Ground 2: manifest excessiveness

  1. There is no contest as to the applicable principles.  I consider they are sufficiently stated for my purposes in State of Western Australia v Collier [2007] WASCA 250 [18] to [19] (Steytler P; McLure and Miller JJA agreeing), referring to Lowndes v The Queen [1999] HCA 29; (1999) 195 CLR 665; Dinsdale v The Queen [2000] HCA 54; (2000) 202 CLR 321; and Chan v The Queen (1989) 38 A Crim R 337, as follows:

    In any appeal against sentence an appellate court is not entitled to intervene merely because it would have exercised the sentencing discretion in a manner different from the sentencing judge: Lowndes …  It may intervene if there is a material error of fact or law.  Error may be inferred if the result is unreasonable or unjust: Dinsdale…, 324 - 325.

    In order to determine whether or not a sentence is unreasonable or unjust, in the sense that it is manifestly excessive, the sentence must be viewed in the perspective of the maximum sentence prescribed for the offence, the standards of sentencing customarily observed with respect to the offence, the place which the criminal conduct occupies on the scale of seriousness of crimes of that type and the personal circumstances of the offender: Chan …, 342.

  2. This ground, to succeed, requires the appellant to show that one or more of the individual sentences 'fell outside the range of a sound exercise of sentencing discretion': Furber v The Queen [2008] WASCA 233 [46] (Murray AJA; Buss and Miller JJA agreeing), referring to Markarian v The Queen [2005] HCA 25; (2005) 228 CLR 357 [25], [28] (Gleeson CJ, Gummow, Hayne and Callinan JJ).

  3. A manifest excessiveness ground may succeed in either of two ways, as explained in Boyle v State of Western Australia [2010] WASCA 97 [38] (Blaxell J; McLure P and Owen JA agreeing):

    In the end, a determination that a sentence is manifestly excessive is a conclusion which often does not admit of amplification beyond stating the respect in which the sentence is excessive.  It may be excessive because the wrong type of sentence was imposed (for example, custodial rather than noncustodial) or because the sentence imposed was manifestly too long.  The degree of elaboration that is possible will vary from case to case (Dinsdale at 325 - 326).

  4. However, as I understood the appellant's submissions, they were that manifest excessiveness had been shown in the lengths of the sentences, not the failure to suspend them, that is to say, that the failure to suspend them, considered on its own, was within the range of the sound exercise of sentencing discretion, although of course not necessarily an exercise with which the appellant would agree.

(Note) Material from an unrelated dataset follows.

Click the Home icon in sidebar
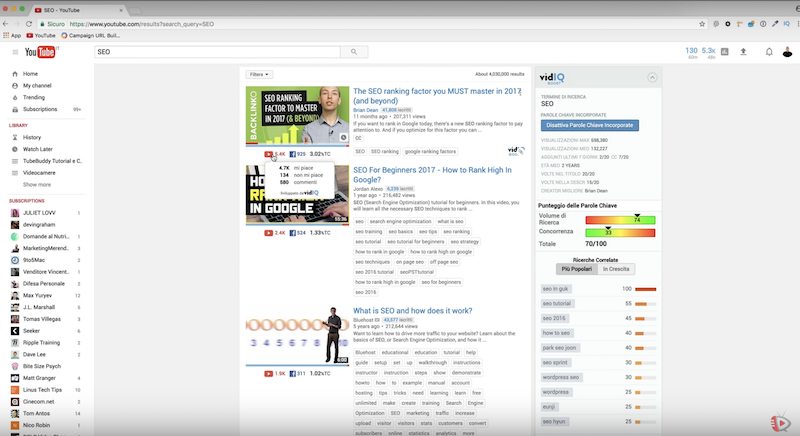 point(13,73)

  5. There was particular emphasis laid by the appellant on the sentence of 8 months for the aggravated assault offence.  I deal with that offence first, followed by the sentences for the VRO offences and then the bail offences.  In each case I consider each of the four matters from Chan (342) as referred to in Collier [19].

The aggravated assault offence

  1. The maximum penalty prescribed for this offence as at the date of the offence here, 19 November 2010, was imprisonment for 3 years and a fine of $36,000: Criminal Code (WA) s 313(1)(a). That was also the maximum as at the dates of the offences for the aggravated assault sentencings or decisions as to sentencings which I now reach.

  2. As to the standards of sentencing customarily observed with respect to offences of aggravated assault, the only authority counsel were able to find was Morgan v Kazandzis [2010] WASC 377 [75] to [76] and the other paragraphs I will refer to.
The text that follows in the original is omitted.